Controversial Central Park Statue Will Be Moved

A man looks at the Central Park statue of Dr. J. Marion Sims. Critics want New York City to remove the statue.

After almost a century in Central Park, a controversial monument honoring the doctor commonly billed as the "father of modern gynecology" will be relocated.

The city's 11-member Public Design Commission voted unanimously to move the statue of Dr. J. Marion Sims to Green-Wood Cemetery in Brooklyn, where he was buried in 1883. The city Parks Department said the statue will be removed on Tuesday morning.

The Sims statue has stood just outside Central Park on the corner of 5th Avenue and 103rd Street for 84 years. Originally erected in Bryant Park a year after his death in 1883, it was moved to its current spot across the street from the Academy of Medicine in 1934. Critics have called for the statue's removal because of how Sims made his breakthroughs: by conducting surgical experiments on enslaved black women without anesthesia.
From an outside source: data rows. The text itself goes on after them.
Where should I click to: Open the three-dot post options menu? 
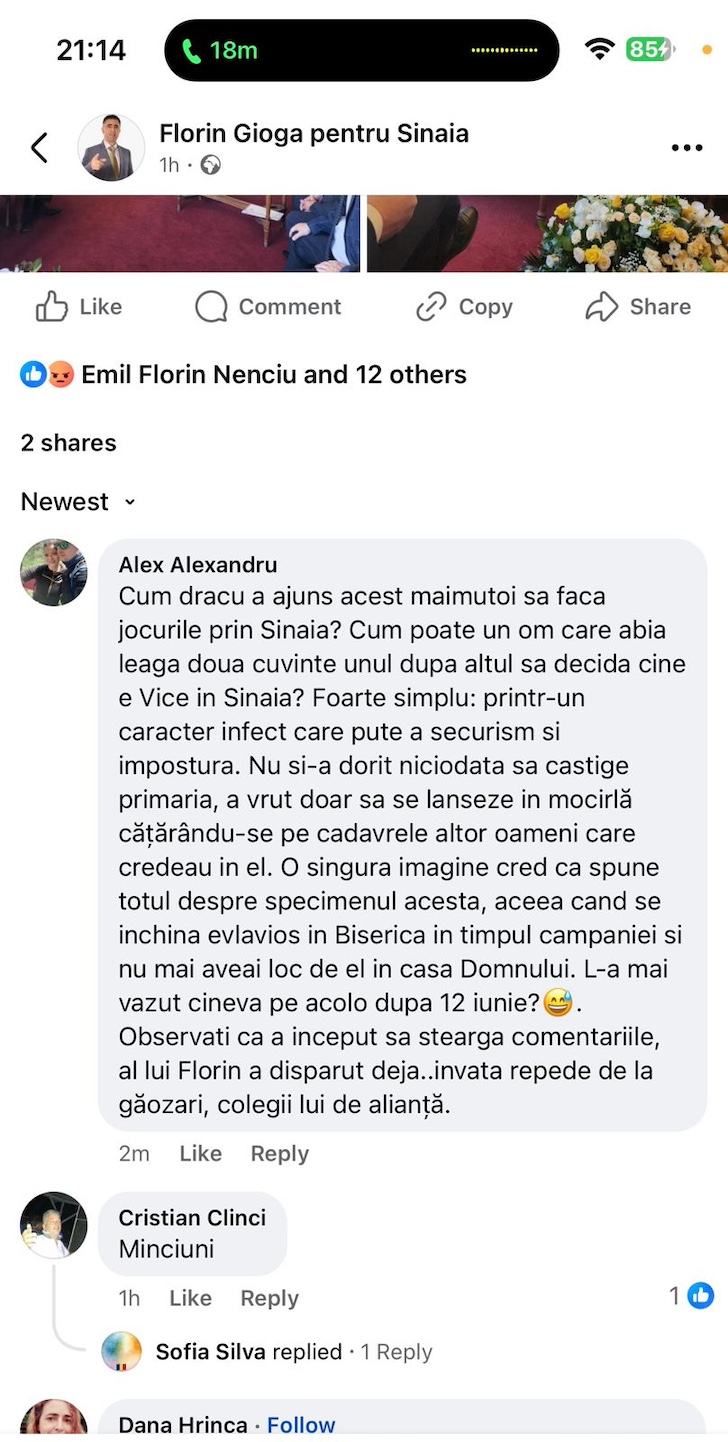[687, 147]

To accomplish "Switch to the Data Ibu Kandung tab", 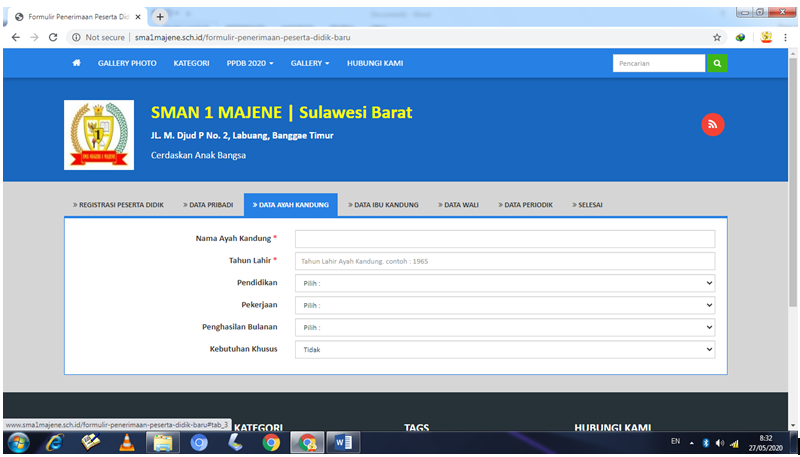I will pos(384,205).
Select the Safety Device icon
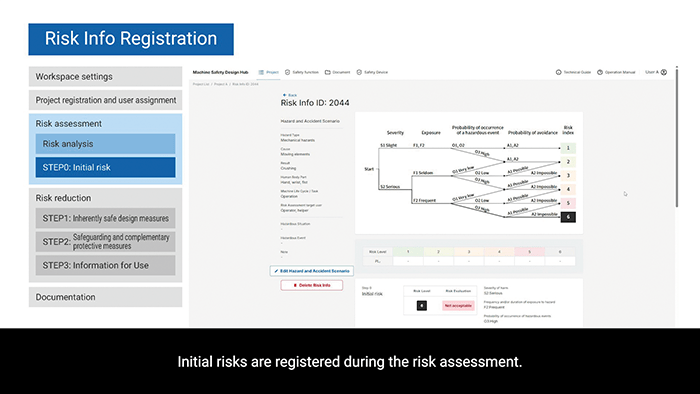 click(359, 72)
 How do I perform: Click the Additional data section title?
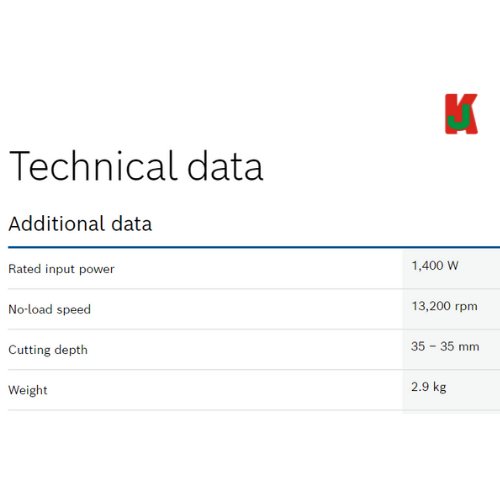tap(80, 223)
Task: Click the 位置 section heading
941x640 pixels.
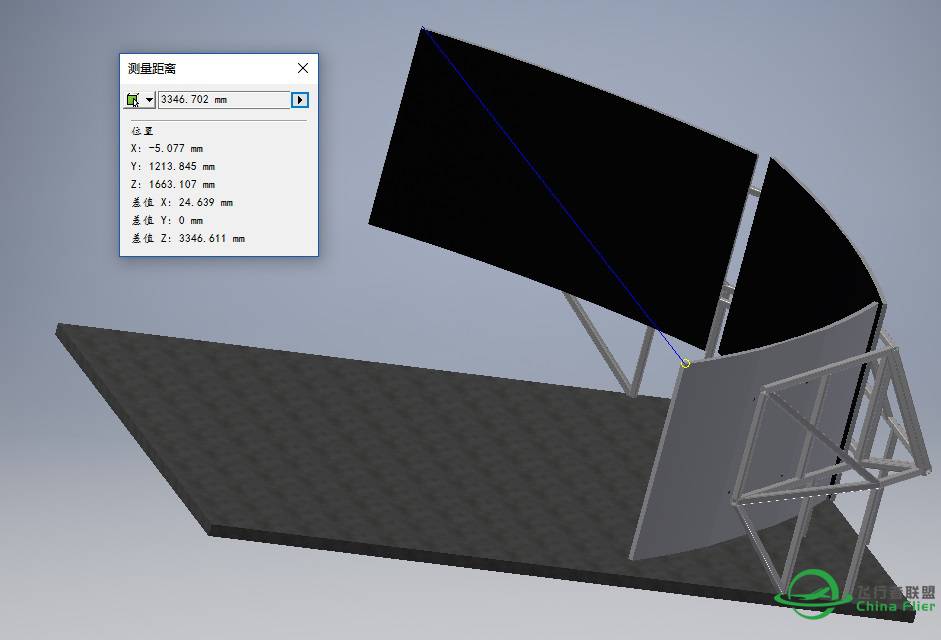Action: tap(142, 131)
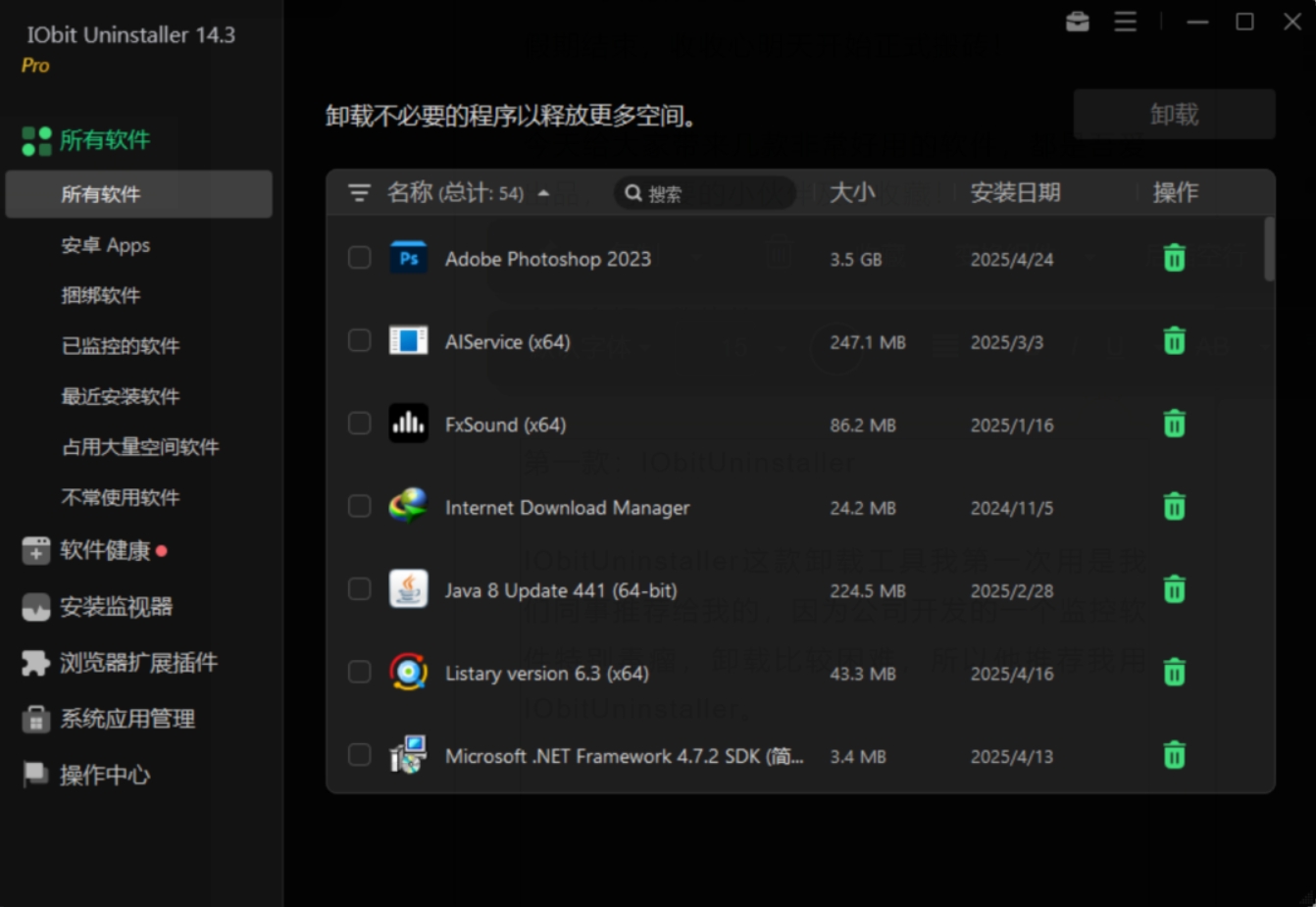1316x907 pixels.
Task: Select the Microsoft .NET Framework 4.7.2 SDK checkbox
Action: coord(360,754)
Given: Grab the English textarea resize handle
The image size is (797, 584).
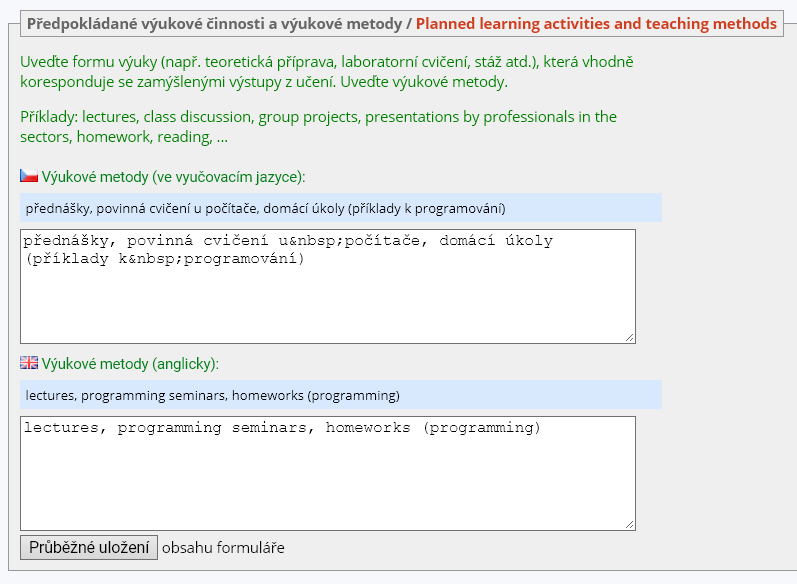Looking at the screenshot, I should (x=629, y=524).
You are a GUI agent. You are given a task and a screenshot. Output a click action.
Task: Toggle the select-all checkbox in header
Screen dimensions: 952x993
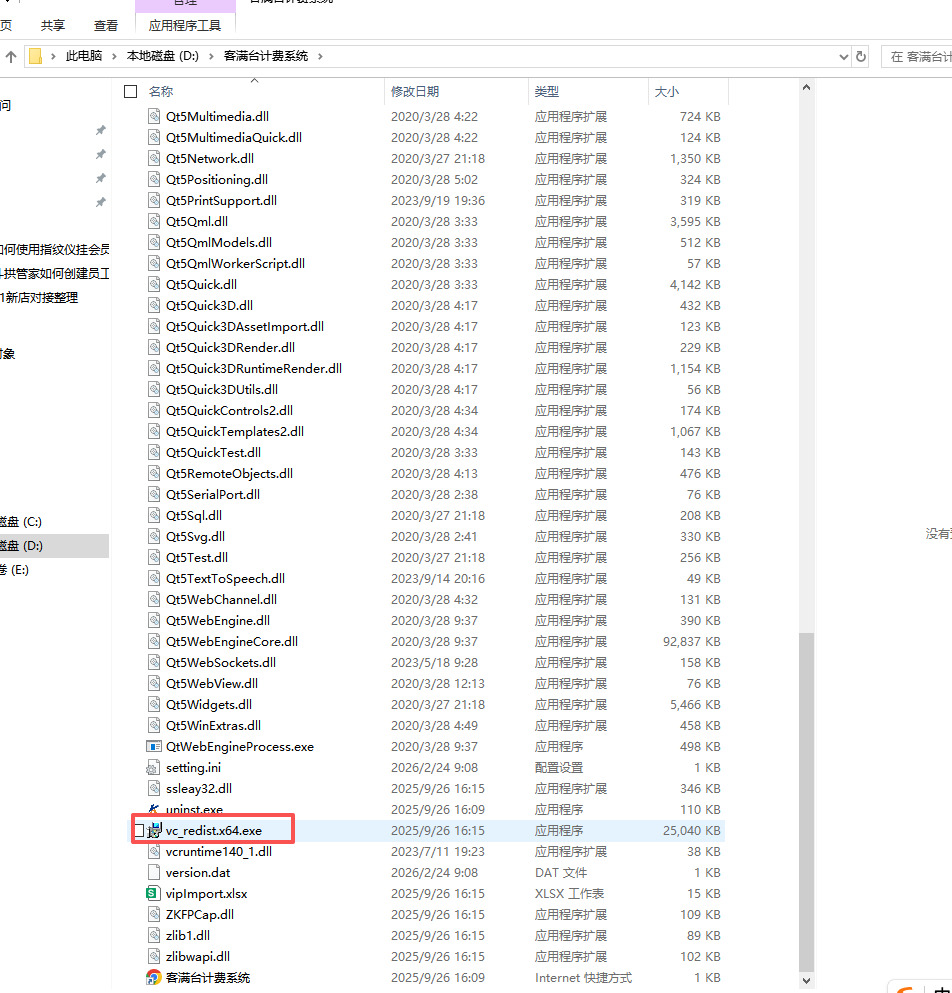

The push to remove the statue gained steam in 2017, when Mayor de Blasio called for a review of the city's public monuments. The Sims statue was one of several reviewed by the mayor's commission, alongside the monument honoring Christopher Columbus in Columbus Circle and the statue of Theodore Roosevelt at the American Museum of Natural History. When the review was completed earlier this year, the commission determined that most of the monuments just needed new plaques and signs to provide more historical context to the statues. The statue of Sims was the only one that was recommended for relocation.

The Parks Department says the spot won't stay vacant, as the agency is developing plans to commission a new monument to replace Sims. In the meantime, a temporary sign will be placed on the site.